Dan Robison's financial troubles started with a divorce. More money was going out that coming in.

"[I was] leaning on credit cards to pay for things: Rent, groceries. [My debt] ballooned from an initial $10,000 to $30,000 in two years," Robison said.

He was paying $750 a month in interest. Even paying back $1,000 a month, it would take him 15 years to pay off the debt.

Dan went to the Credit Counselling Society for help. They negotiated with Dan's creditors to stop charging him interest.

"Suddenly my interest per month went from $750 to zero," he said.

At that point, all his payments went to principle instead of interest.

"Once saw it going down, I could have hope.

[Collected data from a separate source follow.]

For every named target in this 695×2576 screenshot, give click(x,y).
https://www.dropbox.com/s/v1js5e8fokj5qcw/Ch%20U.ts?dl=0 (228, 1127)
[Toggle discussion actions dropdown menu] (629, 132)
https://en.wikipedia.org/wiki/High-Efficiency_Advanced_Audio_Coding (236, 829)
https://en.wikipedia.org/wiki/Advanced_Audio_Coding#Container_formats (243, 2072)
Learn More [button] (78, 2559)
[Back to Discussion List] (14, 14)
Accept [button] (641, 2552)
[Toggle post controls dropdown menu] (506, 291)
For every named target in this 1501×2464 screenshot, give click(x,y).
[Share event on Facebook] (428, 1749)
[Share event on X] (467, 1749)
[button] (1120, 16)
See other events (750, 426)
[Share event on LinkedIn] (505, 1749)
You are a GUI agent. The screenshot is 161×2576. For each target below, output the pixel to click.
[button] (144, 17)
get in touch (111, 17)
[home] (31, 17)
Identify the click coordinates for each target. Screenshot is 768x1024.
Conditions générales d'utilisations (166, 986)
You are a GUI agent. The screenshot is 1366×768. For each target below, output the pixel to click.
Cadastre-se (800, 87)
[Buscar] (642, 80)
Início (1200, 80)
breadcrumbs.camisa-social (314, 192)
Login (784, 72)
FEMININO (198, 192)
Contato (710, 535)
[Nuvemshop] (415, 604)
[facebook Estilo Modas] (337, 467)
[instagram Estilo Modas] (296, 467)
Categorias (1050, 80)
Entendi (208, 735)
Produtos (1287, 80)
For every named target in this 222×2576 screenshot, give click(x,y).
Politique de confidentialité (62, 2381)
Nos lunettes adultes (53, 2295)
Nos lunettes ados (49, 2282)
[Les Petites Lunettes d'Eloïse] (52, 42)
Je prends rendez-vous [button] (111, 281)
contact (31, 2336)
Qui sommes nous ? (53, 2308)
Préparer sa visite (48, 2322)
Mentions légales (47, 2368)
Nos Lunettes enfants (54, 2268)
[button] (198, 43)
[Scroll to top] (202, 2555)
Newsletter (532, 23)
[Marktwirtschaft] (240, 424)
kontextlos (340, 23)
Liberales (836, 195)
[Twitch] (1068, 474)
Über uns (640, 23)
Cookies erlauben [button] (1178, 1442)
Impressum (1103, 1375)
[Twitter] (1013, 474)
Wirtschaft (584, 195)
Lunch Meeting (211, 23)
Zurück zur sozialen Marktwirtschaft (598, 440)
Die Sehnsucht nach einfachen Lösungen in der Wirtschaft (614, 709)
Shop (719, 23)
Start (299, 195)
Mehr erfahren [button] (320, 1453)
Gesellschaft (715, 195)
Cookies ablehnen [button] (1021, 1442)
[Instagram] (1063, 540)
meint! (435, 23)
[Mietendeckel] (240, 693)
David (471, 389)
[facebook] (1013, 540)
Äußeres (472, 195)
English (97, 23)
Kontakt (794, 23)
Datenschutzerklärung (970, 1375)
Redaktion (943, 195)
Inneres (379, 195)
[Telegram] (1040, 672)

I could have dreams," he said.

He paid all the money back in about three years.

Scott Hannah of the Credit Counselling Society says Dan's story is typical.

"Once you begin spending more than you're taking in, that's when you have financial difficulty; not when you've exhausted the balances on your credit cards," he said.

But waiving interest doesn't mean repayment is easy.

"We see lots of ads on TV for ‘one easy payment' but the reality is there are no ‘easy payments.' There are manageable payments that come with a lot of hard work and the fact you have to relearn how to manage money," Hannah said.

For some people, even paying back the debt interest-free is just too hard and bankruptcy may be a better option.

"They are living too tight to their budgets themselves -- they don't have that flexibility," Hannah said.

When Dan looks back at how far he's come, he also credits the support of friends and his new wife and family who helped him get through the rough spots.

"I get over whelmed by it. It felt really discouraging sometimes it felt like the hole was never going to be filled. Look at life now – wife, kids -- a house," he said.

Acting early is the best strategy. If 20 per cent of your take home pay is going towards consumer debt like credit cards or lines-of-credit, then you are headed towards financial trouble and should get some help now -- not when you run out of options.